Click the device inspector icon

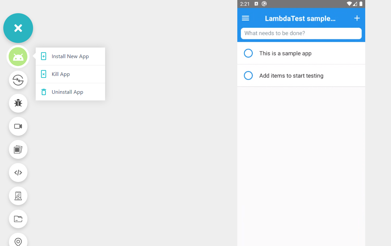(18, 196)
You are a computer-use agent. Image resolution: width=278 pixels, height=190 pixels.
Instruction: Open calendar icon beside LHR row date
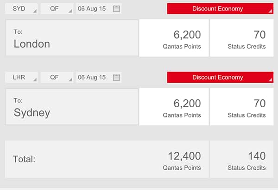pos(116,77)
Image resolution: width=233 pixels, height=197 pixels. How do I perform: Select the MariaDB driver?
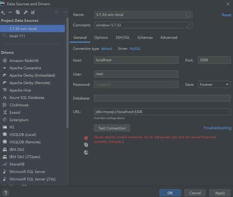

Instructions to follow
Repeat the data word for word; drop the pictures.

Final answer
Click the device inspector icon

(18, 196)
You are a computer-use agent. Image resolution: width=278 pixels, height=190 pixels.
Instruction: Open calendar icon beside LHR row date
pos(116,77)
Image resolution: width=233 pixels, height=197 pixels. How do I perform: Select the MariaDB driver?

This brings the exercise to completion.